6. Metodologi Penelitian
6.1 Metode Penelitian
Metode yang digunakan adalah metode deskriptif. Metode ini digunakan dengan pertimbangan bhawa cara dan tujuan penelitian ini mendeskripsikan majs ironi dalam percakapan Bahasa Ranau Masyarakat Desa Surabaya, Kecamatan Banding Agung, Kabupaten Oku Selatan.
“metode deskriptif adalah metode yang berupaya memecahkan dan menjawab permasalahan yang dihadapi dengan cara mengumpulkan data, mengolah data dan membuat kesimpulan serta laporan” (Ali, 1987:120). Berdasarkan pemikiran di atas, penelitian ini berusaha mengumpulkan data, yaitu ujran-ujaran dalam percakapan Bahasa Ranau Masyarakat Desa Surabaya, Kecamatan Banding Agung, Kabupaten Oku Selatan yang mengandung majas ironi, kemudian mengolah data tersebut dengan cara menganalisis data menggunakan teknik pilah unsur penentu yaitu daya pilah pragmatis pada kode padan, kemudian membuat kesimpulan dan laporan dari hasil penelitian sesuai dengan tujuan penelitian.
6.2 Sumber Data
Sumber data penelitian ini adalah ujaran-ujaran yang terjadi antara pelibat wacana dalam percakapan. Sumber data diperoleh dari para pelibat wacana yaitu penutur Bahasa Ranau Masyarakat Desa Surabaya, Kecamatan Banding Agung, Kabupaten Oku Selatan.
6.3 Teknik Pengumpulan Data
Teknik pengumpulan data yang digunakan dalam penelitian ini adalah teknik observasi langsung. Teknik observasi langsung adalah cara mengumpulkan data yang dilakukan melalui pengamatan dan pencatatan gejala-gejala yang tampak pada objek penelitian yang pelaksanaannya langsung pada tempat dimana peristiwa, keadaan, situasi sedang terjadi.

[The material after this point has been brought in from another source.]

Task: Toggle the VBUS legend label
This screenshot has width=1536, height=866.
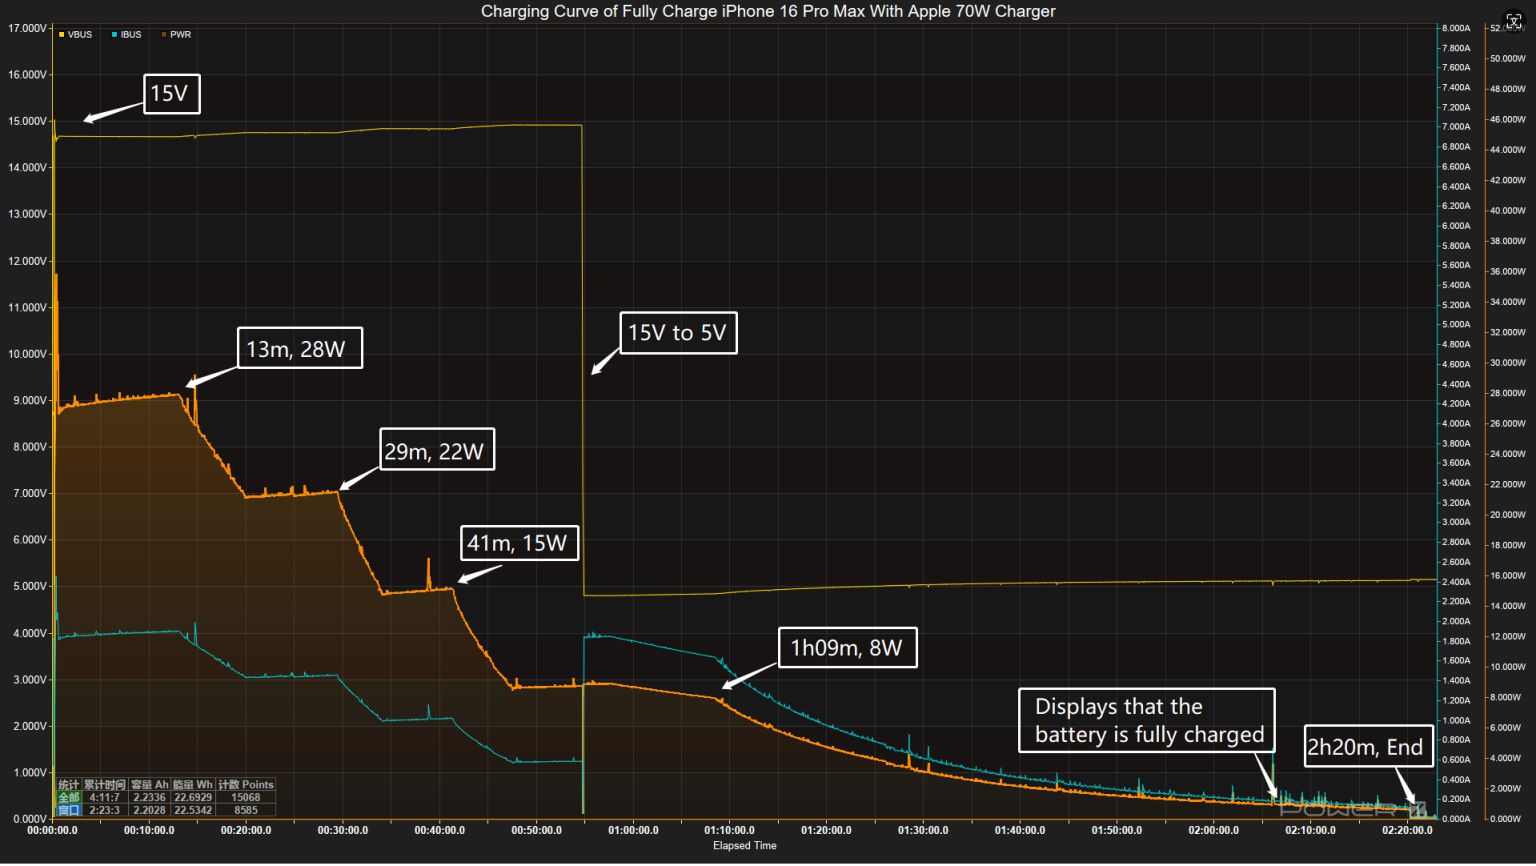Action: [80, 35]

Teknik-teknik yang dilakukan sebagai berikut
1) Pengamatan dan Pencatatan
Pengamatan dan pencatatan dilakukan secara langsung pada saat terjadinya percakapan antara penutur dan lawan tutur Bahasa Ranau Masyarakat Desa Surabaya, Kecamatan Banding Agung, Kabupaten Oku Selatan selama satu bulan dengan frekuensi pengamatan dan pencatatan dilakukan 3 kali satu minggu mulai 1 juni samapai 31 juli 2011 dalam waktu 60 menit setiap kali pengamatan dan pencatatan. Pengamatan dan pencatatan berlangsung pada situasi tidak formal pada saat penutur bahasa ranau tidak melakukan kegiatan sperti berladang, nelayan dan lagi bekerja di kantor desa atau pada waktu istirahat. Hal-hal yang diamati meliputi tempat dan waktu, penutur dan lawan tutur, maksud dan tujuan, bentuk ujaran, nada dan cara penyampaian, topic pembicaraan, dan jenis penyampaian.
2) Wawancara
Wawancara adalah suatu dialog yang dilakukan pewawancara untuk memperoleh informasi
(Arikunto, 1999:27). Wawancara untuk memancing ujaran informasi dengan seperangkat terjemahan. Perangkat terjemahan ini berisi kata-kata dan kalimat-kalimat berupa majs ironi.
3) Perekaman
Perekaman dilakukan dengan menggunakan Tape Recorder. Perekaman dilakukan bersama dengan pengamatan. Teknik yang digunakan, yaitu teknik sadap rekam tanpa diketahui oleh para subjek. Perekaman dilakukan secara langsung pada saat terjadinya percakapan Bahasa Ranau Masyarakat Desa Surabaya, Kecamatan Banding Agung, Kabupaten Oku Selatan selama satu bulan dengan frekuensi perekaman dilakukan 3 kali satu minggu mulai 1 juni samapai 31 juli 201. Perekaman dilakukan pada saat situasi tidak formal artinya pada waktu sedang istirahat.
6.4 Teknik Analisis Data
Teknik analisis data yang digunakan adalah teknik pilihan unsur penentu dengan daya pilah pragmatis yang terdapat pada metode padan, yaitu teknik membagi satuan lingual berdasarkan konteks pragmatik (Sudaryanto, 1993:21-22). Teknik ini digunakan untuk membagi satuan lingual berupa satuan wacana yang mengandung majas ironi.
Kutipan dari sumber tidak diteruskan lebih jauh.